“Happy birthday, Boy,” I whispered as I scratched his now-completely gray ears. He didn’t move. He’s deaf, and he likes to sleep. It’s mostly all he does these days.
My heart ached as I watched him. It’s his birthday and I should be happy he’s still alive, but instead I feel sad. This could be the last birthday we’re together. Fifteen years is a good, long time for a dachshund to be on this earth.
It was a beautiful spring day when we drove up to Santa Rosa to get him. His tiny body belied his playful personality and gregarious spirit. He fit in my two cupped palms. His mom’s name was Ruby and his dad was Spike, and on the way home he curled up in my lap, tucked his nose and feet in toward each other, all twisty and pretzely. By the time we got back to San Francisco, his name was Pretzel.
He was my first baby and we were inseparable in those days, Pretzel and I. Before the human babies came, we spent hours at the beach or the park every day. When his short legs couldn’t carry him anymore I scooped him up and bundled him into my fleece. Dachshunds are bred to burrow, and from his very first night with us he nosed his way under the sheets and blankets, and slept curled at my feet or right next to my pregnant belly.
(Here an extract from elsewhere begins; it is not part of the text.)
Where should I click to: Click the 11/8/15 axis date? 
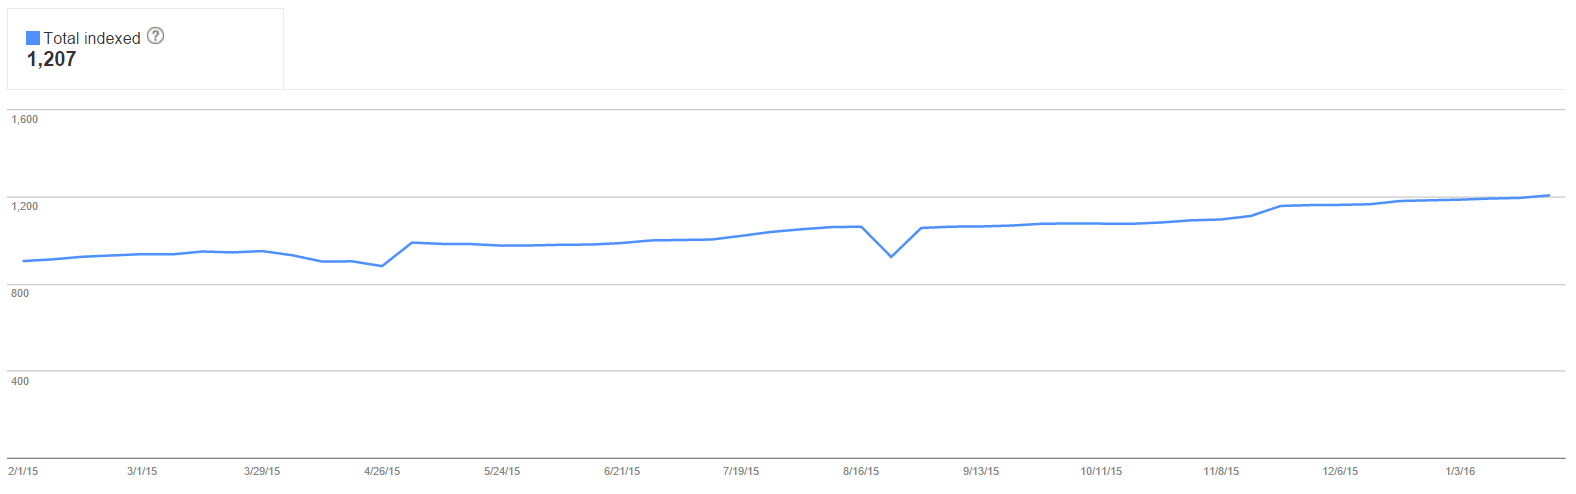(1221, 471)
His reddish-brown fur is grayer each day, but he is still the warmest, softest bed partner ever.
As I watched him slowly open his now blind and milky eyes this morning, my heart tugged as I remembered the ever-present, frisky, high-spirited doggy he once was. Suddenly his tail started to wag as he lay there, warm in my bed. Almost as if he knew what I was thinking. And he was reminding me that he’s still here.
He is old, this dachshund, but he’s still here. And watching him live and age over these last 15 years, he’s taught me a few things:
1. Eyes may develop cataracts, bright, healthy fur fades and grays, and in time even the floppiest ears lose their hearing. But an inherently happy, determined spirit will keep you alive even when your heart and bladder are weak.
2. Blatant chutzpah will get you what you want, even at 105. This little dachshund bumps into walls and doors, has a hard time walking up and down stairs, and can’t hear us when we call him. But when he wants a slice of brisket he knows where to find it, and how to get it. Even if it’s high up on the dining room table.
3. Which brings me to his appreciation for good food. His appetite has not completely disappeared but he definitely doesn’t eat with the same gusto as he used to. Unless it’s leftover chicken or hamburgers. Watching him wolf down a chicken leg in no time, I wonder if his bowl stays full during the day because he is saving his appetite for the good stuff. Who wants Beneful when there’s a chance of steak for dinner?
4. There are all kinds of ways to love each other, but unconditionally may be the purest, sweetest and hardest to come by. Unless you have a dog. He will love you if you walk him and he will love you if you don’t. She will love you if you leave her for hours, or even for a few weeks. They will love you, no matter what. And that is the most heartwarming, fulfilling way to be loved.
He is old, our Pretzel. And he’s still here.